Pierwszy oficjalnie potwierdzony przypadek zachorowania na koronawirusa w Polsce już jest. Pacjent z województwa lubuskiego przyjechał do kraju z Niemiec, podróżował autobusem i leży w szpitalu w Zielonej Górze. Spora odległość od Gryfic, ale jak wiemy wirus nie zna nawet państwowych granic.
Czy nasz powiat jest przygotowany na sytuację, z jaką boryka się wiele krajów nie tylko Europy? To pytanie zadaliśmy przedstawicielom starostwa, bowiem to oni mają w swoich zadaniach bezpieczeństwo mieszkańców. Odpowiedział nam Waldemar Wawrzyniak – wicestarosta powiatu.

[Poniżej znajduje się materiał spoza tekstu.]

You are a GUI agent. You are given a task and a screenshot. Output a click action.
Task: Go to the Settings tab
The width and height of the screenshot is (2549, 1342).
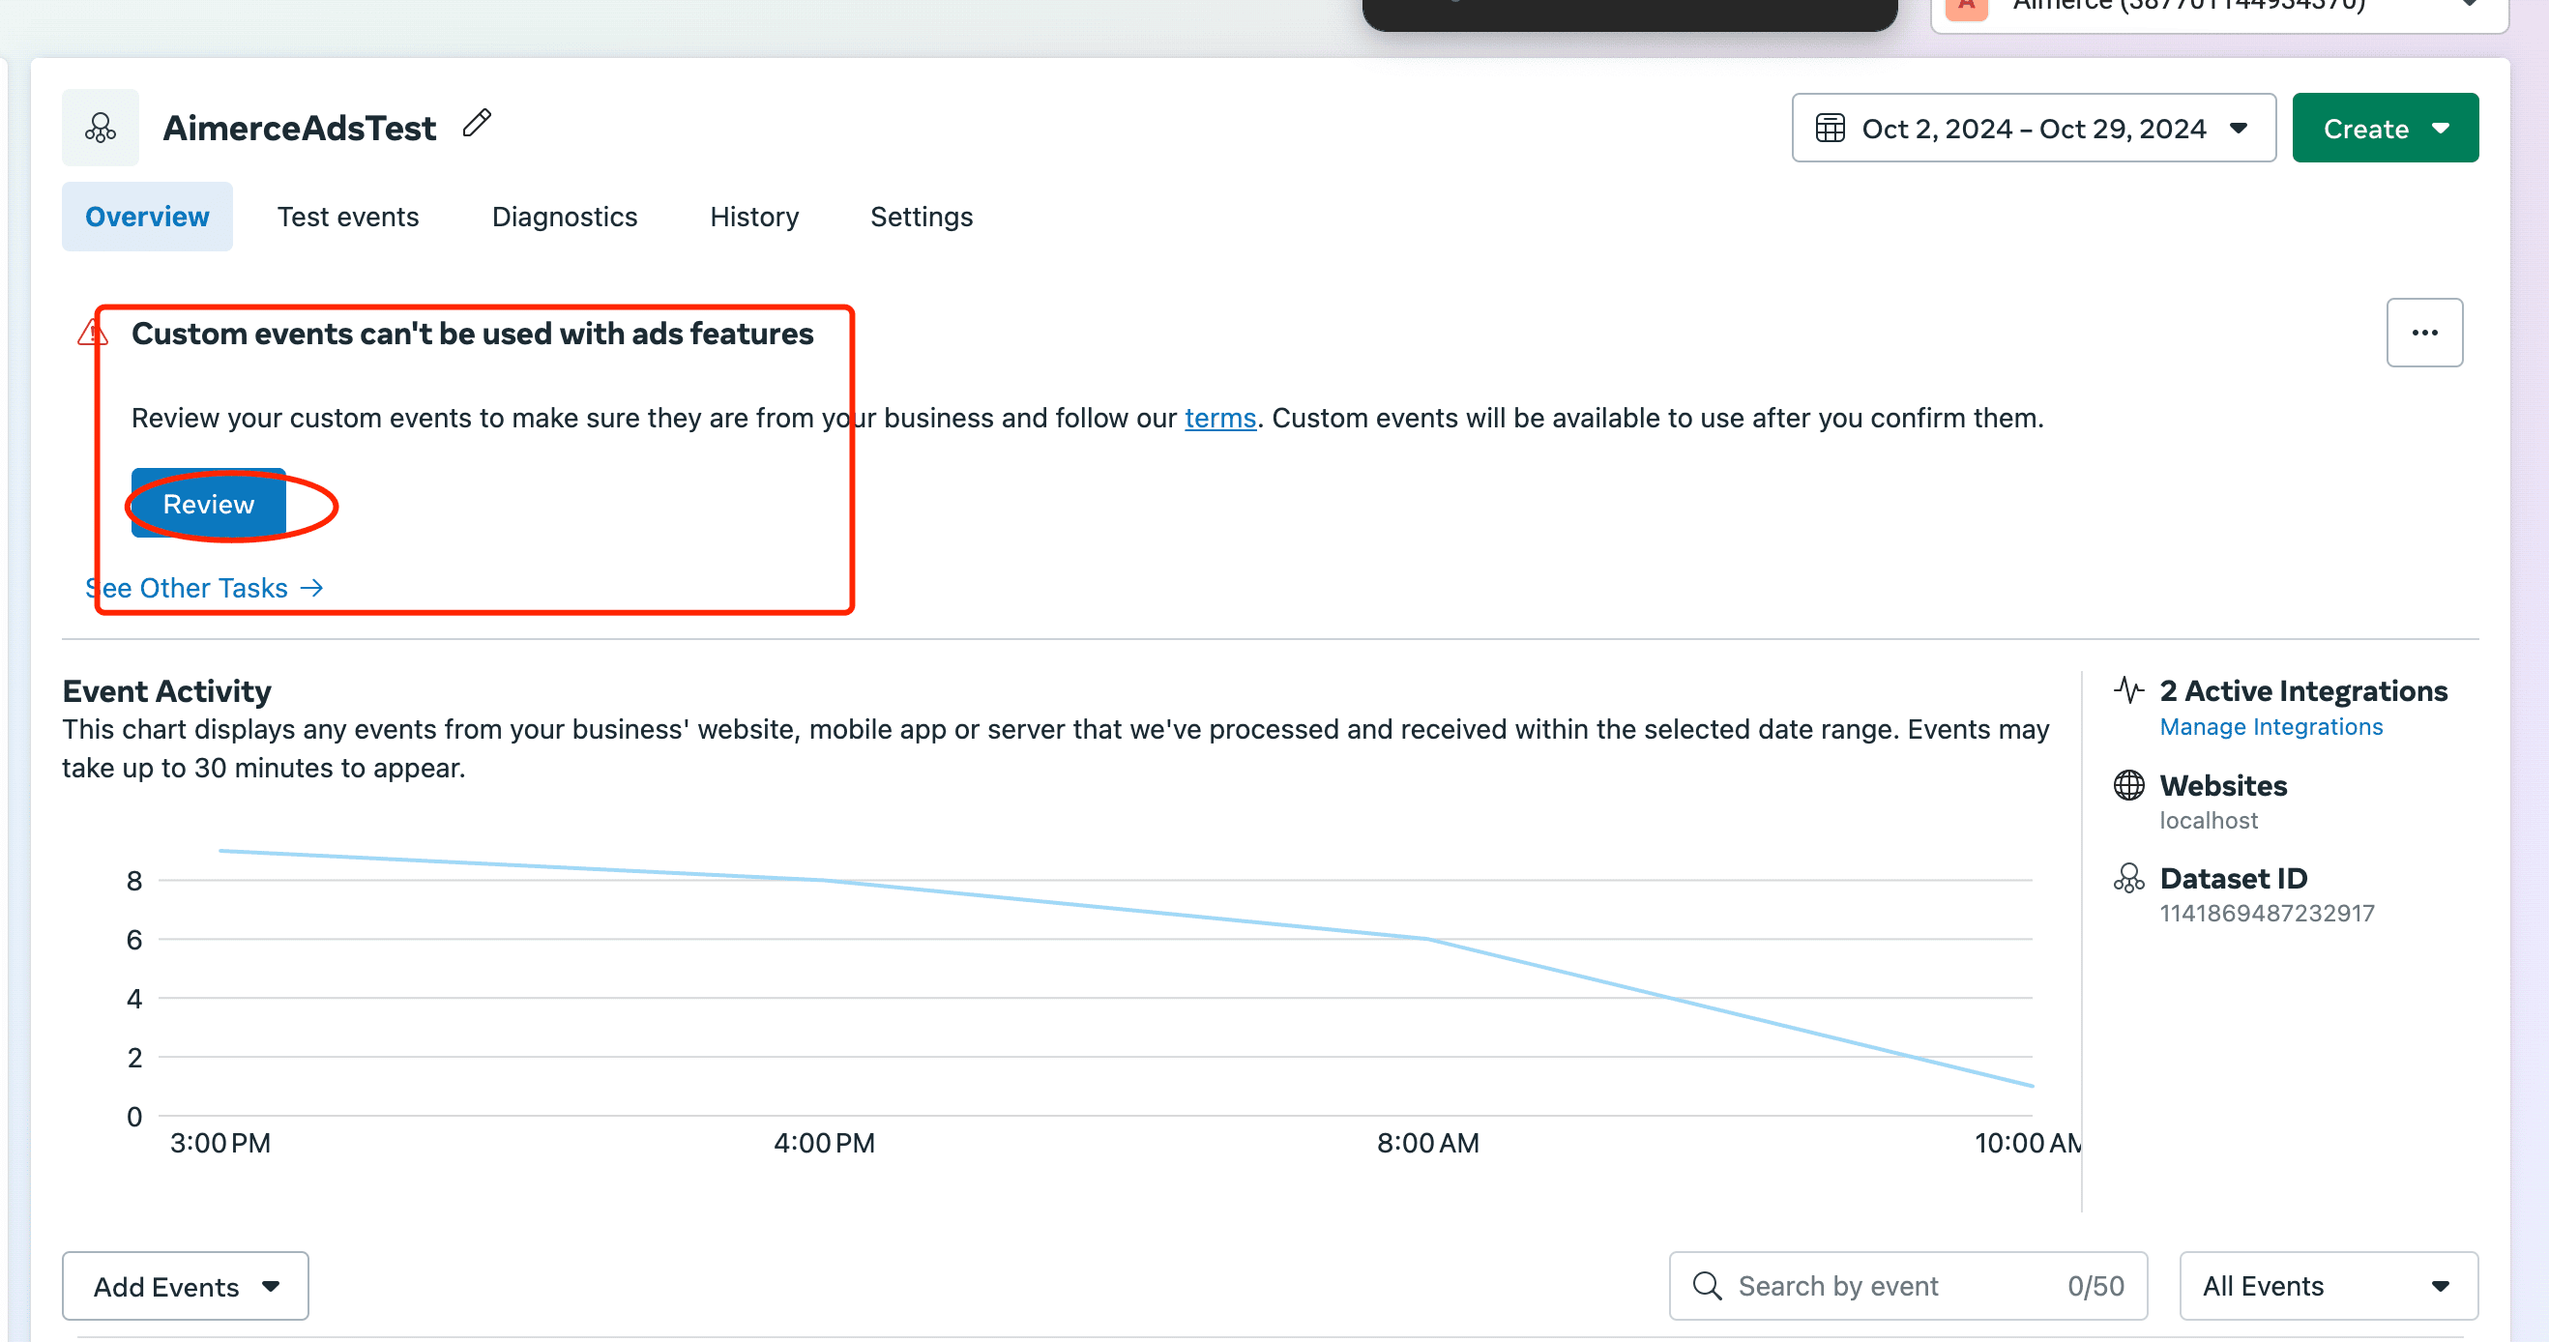pyautogui.click(x=920, y=217)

-„W dniu wczorajszym (wtorek 3.03. br.) odbyło się w starostwie spotkanie Powiatowego Zespołu Zarządzania Kryzysowego. Uczestniczyli w nim starosta, wicestarosta powiatu, radni z komisji bezpieczeństwa, pracownicy związani z tematem bezpieczeństwa oraz przedstawiciele służb mundurowych, ratowniczych, szpitala, sanepidu i weterynarii. Rozmawialiśmy na temat sytuacji jaka ma miejsce w związku z koronawirusem. Jeszcze wczoraj pojawiły się zagrożenia w pojedynczych punktach kraju, jak chociażby w Policach. Dzisiaj natomiast mamy pierwszy, oficjalnie potwierdzony przypadek zachorowania. My również omawialiśmy przygotowanie naszych służb na terenie powiatu do ewentualnych przypadków zachorowań. W tej chwili jest to profilaktyka i oczywiście ocena sytuacji oraz wypracowanie takich zachowań, które nie będą sprzyjały ewentualnemu rozprzestrzenianiu się wirusa. Podstawową informacją jest sposób reakcji, jeśli zauważymy u siebie niepokojące objawy. Nie idziemy do lekarza tylko powiadamiamy sanepid lub lekarza rodzinnego i dostajemy instrukcje, co dalej mamy robić. Uzgodniliśmy również konieczność rozprowadzenia ulotek, plakatów z informacjami, jak profilaktycznie zapobiegać zakażeniu wirusem, gdyby się pojawił.”
Naturalnie profilaktyka tak, ale wiemy, że wirus jest bardzo agresywny i nie zna granic. Tak naprawdę nie wiadomo kiedy i jak może się okazać, że pojawi się u nas, co wtedy?
-„Mówiliśmy również o takiej sytuacji, gdyby wirus pojawił się na naszym terenie, bo tak może być, a my traktujemy sprawę poważnie. Podjęliśmy wstępne ustalenia, nawet wyodrębnienia w tym celu przy naszym szpitalu budynku, gdzie jest poradnia psychiatryczna, bo oddziału zakaźnego nie mamy, a te w województwie są odległe. Są to już scenariusze rygorystyczne, ale trzeba takie ustalenia poczynić. Na chwilę obecną służby są przygotowane, a my cały czas uczulamy, żeby zachować podstawową higienę, informujemy i pozostajemy z całym zespołem zarządzania kryzysowego w stałym kontakcie.”
Czy nie powinny być odwołane spotkania w miejscach publicznych typu imprezy okolicznościowe?
-„Oczywiście wszyscy jesteśmy czujni, ale nie ma powodu na chwilę obecną, aby zamykać szkoły, instytucje czy odwoływać imprezy okolicznościowe. Jeśli będzie ogłoszona kryzysowa sytuacja na naszym terenie, postępowania będą już zupełnie inne i jesteśmy na to przygotowania. Teraz najważniejszą sprawą jest zachowanie w przypadku zauważenia u siebie niepokojących objawów. Pamiętajmy nie idziemy do lekarza czy szpitala, powiadamiamy sanepid.”
Oczywiście wszyscy obserwujemy sytuację z koronawirusem i na pewno trzeba zachować szczególną ostrożność, ale nie ulegajmy panice.